## Records from a dataset
════════

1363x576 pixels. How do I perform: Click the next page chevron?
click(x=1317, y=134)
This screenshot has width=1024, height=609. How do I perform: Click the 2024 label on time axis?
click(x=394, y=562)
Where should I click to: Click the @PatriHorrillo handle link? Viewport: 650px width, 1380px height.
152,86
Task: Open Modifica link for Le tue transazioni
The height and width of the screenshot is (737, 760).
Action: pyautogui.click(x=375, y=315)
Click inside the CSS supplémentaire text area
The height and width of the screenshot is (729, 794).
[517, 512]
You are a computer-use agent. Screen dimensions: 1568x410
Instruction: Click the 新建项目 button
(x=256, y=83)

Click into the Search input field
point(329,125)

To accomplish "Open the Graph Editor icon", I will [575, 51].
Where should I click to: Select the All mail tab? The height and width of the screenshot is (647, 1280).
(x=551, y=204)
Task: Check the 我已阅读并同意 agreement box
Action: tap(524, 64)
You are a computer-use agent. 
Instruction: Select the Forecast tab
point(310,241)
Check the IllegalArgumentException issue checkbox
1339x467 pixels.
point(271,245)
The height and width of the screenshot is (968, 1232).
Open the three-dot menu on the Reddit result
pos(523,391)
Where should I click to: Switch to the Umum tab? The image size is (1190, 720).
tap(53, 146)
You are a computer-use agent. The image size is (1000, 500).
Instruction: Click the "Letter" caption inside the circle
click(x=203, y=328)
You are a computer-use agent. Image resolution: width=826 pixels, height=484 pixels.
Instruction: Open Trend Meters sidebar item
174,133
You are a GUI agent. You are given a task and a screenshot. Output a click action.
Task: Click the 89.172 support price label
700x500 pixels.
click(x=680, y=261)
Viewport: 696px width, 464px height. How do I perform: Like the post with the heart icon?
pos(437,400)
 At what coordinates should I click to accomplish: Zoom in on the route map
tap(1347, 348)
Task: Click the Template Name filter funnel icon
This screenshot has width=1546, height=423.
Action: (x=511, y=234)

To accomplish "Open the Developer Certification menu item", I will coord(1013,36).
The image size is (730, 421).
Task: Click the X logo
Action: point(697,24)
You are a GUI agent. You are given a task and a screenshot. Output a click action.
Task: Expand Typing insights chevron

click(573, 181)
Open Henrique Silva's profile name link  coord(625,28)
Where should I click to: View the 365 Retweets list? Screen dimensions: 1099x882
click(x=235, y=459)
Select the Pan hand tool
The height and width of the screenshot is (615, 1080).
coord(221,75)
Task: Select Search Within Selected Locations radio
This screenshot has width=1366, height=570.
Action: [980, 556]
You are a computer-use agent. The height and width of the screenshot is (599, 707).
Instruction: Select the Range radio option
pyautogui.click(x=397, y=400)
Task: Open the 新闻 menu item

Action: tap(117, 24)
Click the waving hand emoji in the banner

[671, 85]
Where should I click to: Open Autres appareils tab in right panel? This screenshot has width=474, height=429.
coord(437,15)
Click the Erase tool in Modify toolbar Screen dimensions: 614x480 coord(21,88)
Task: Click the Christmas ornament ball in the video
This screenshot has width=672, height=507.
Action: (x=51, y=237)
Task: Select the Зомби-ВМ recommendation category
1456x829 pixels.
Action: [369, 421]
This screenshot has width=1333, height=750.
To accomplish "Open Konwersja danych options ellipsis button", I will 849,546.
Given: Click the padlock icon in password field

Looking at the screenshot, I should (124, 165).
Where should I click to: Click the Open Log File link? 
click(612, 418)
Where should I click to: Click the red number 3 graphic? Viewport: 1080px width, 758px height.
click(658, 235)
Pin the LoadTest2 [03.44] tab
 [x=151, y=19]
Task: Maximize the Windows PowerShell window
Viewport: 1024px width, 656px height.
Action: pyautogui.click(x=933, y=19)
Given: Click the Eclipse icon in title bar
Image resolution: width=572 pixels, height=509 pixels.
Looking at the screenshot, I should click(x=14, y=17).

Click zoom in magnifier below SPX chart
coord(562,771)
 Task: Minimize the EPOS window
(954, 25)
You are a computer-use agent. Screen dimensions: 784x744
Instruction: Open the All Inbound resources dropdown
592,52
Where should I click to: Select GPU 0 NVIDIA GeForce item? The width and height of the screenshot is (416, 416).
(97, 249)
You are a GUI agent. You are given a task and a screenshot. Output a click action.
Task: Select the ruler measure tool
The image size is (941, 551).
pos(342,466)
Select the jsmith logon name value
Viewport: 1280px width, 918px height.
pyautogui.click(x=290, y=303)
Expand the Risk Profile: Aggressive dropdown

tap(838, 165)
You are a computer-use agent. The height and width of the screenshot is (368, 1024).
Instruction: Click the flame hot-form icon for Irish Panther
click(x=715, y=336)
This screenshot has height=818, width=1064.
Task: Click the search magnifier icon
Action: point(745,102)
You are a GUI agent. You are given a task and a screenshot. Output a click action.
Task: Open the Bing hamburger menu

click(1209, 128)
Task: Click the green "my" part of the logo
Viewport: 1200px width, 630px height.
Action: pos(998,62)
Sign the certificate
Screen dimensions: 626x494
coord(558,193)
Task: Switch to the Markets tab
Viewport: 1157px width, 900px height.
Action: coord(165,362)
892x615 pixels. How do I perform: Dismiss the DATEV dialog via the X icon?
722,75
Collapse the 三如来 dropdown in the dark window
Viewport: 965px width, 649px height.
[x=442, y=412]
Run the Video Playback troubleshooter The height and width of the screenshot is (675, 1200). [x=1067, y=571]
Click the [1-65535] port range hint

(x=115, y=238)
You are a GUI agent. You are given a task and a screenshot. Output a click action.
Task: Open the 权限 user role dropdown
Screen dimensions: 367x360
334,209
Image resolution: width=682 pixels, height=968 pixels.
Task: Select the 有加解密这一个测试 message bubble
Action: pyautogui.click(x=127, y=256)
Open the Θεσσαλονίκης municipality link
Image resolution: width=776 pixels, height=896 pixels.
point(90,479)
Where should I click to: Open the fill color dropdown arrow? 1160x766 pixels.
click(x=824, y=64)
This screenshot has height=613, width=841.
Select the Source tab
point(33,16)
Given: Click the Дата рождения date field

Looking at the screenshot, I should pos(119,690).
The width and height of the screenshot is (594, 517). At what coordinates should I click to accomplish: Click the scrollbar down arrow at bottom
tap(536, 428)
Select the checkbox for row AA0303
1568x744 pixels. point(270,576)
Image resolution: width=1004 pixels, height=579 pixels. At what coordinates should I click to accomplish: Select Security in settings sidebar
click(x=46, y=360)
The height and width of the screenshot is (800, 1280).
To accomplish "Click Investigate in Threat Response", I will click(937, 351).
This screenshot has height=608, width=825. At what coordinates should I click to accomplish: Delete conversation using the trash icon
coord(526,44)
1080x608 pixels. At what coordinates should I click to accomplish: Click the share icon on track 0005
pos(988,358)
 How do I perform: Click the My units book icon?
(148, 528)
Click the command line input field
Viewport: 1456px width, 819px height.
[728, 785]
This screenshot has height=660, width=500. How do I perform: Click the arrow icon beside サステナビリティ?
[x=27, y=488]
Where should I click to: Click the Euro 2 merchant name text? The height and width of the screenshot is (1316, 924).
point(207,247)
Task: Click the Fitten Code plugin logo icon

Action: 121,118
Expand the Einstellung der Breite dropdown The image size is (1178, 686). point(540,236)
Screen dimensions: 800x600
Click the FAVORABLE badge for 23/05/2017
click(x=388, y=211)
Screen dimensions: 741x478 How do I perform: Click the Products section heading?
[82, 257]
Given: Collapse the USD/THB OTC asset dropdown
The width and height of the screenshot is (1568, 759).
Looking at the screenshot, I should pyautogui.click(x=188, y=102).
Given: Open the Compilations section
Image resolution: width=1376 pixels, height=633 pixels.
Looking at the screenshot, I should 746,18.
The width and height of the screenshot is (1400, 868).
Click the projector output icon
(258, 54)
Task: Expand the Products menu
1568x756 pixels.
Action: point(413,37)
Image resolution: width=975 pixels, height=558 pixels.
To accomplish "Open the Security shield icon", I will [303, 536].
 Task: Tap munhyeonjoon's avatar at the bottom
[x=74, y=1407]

════════

## Your objective
Only lines of the data holding the word "Collapse" go in the answer. Please copy each of them.

## Result for this exercise
Collapse the 三如来 dropdown in the dark window
Given: Collapse the USD/THB OTC asset dropdown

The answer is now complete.